Tragically, the last two months of 2011 saw the highest number of work-related deaths ever recorded in that period for Victoria. In response, WorkSafe Victoria has pleaded with employers to make safety a top priority across all work sites in 2012.
“If ever there was a reminder of the need to review workplace safety and systems of work, it was the tragic events in the final two months of 2011” says Ian Forsyth, Executive Director of Health and Safety and Deputy Chief Executive of WorkSafe
Forsyth says that in terms of injury rates, Victoria was a safer place to work not only compared with any other time in history but also when compared with other states throughout Australia.
This, however, was overshadowed by a cluster of nine deaths which occurred over the last two months of the year. Such deaths, Forsyth says, represent a ‘stark reminder of where we’ve come from’ and serve as a reminder of the ‘bad old days’.
Of the nine deaths, two occurred on construction sites. One occurred in South Melbourne where a pile drilling rig collapsed and another in Apsley near the South Australian border where a falling tree crushed the cabin of an excavator.
Victoria was has not been the only place to experience significant workplace accidents on construction sites. In December, WorkCover NSW fined three companies over an accident involving serious injuries suffered by a 21 year old man who fell 14 meters off a scaffold at a paper mill. In that incident, safety practices across the entire project were questioned after the man fell through a 430mm gap between the scaffolding and wood chip machine.
Forsyth acknowledges that revisiting and revising past approaches, practices and habits can be challenging. But he stresses that this pales in comparison when dealing with the after-effects of an accident, particularly one involving serious injury or death.

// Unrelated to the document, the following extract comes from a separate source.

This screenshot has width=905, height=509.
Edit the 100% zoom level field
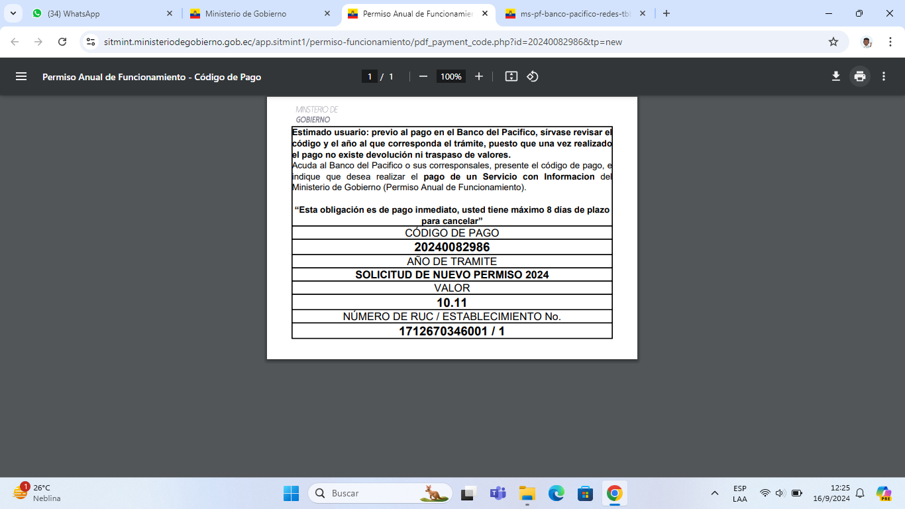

Forsyth says that WorkSafe has upped its efforts to support businesses and workers.
But he warns that the regulator has also increased its efforts on inspection, investigation and prosecution. WorkSafe visits around 40,000 work sites around the state each year. In the second half of 2011, the regulator launched 57 OHS prosecutions – 60% more when compared with the same period in 2010.
“Our message is very clear – don’t wait for an incident or for WorkSafe’s inspectors to knock on the door before reviewing your approach to safety”.